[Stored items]
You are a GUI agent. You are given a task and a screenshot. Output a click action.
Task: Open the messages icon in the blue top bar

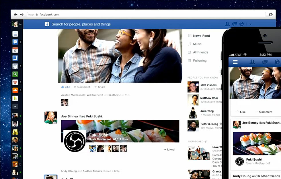click(234, 24)
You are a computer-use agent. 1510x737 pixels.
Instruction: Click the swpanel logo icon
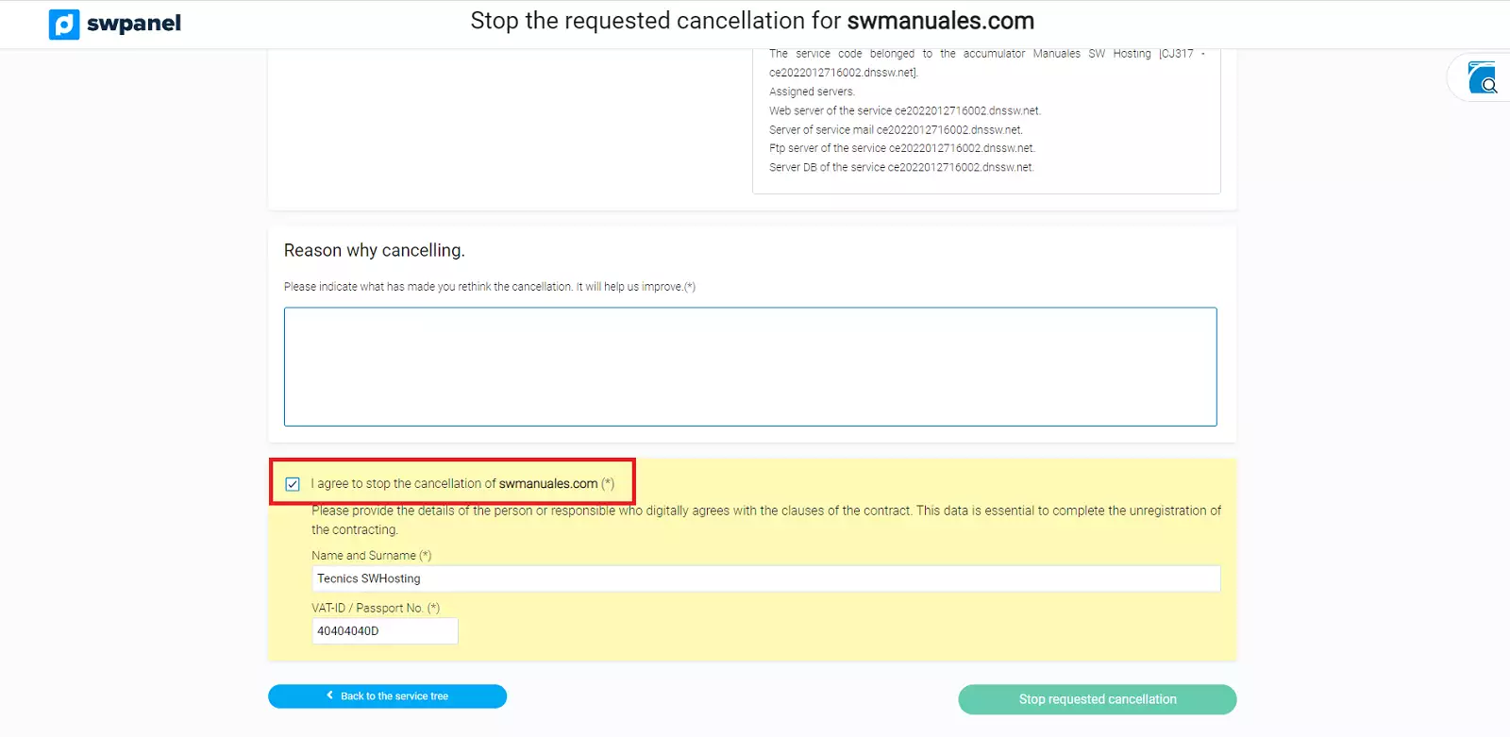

* _Work required_: Can you render each line of the listing above as a numbered list, skipping blank lines and omitting the pictures?

* _Task result_:
1. You are a GUI agent. You are given a task and a screenshot. Output a click action.
2. Task: Open the messages icon in the blue top bar
3. click(234, 24)
4. You are a computer-use agent. 1510x737 pixels.
5. Instruction: Click the swpanel logo icon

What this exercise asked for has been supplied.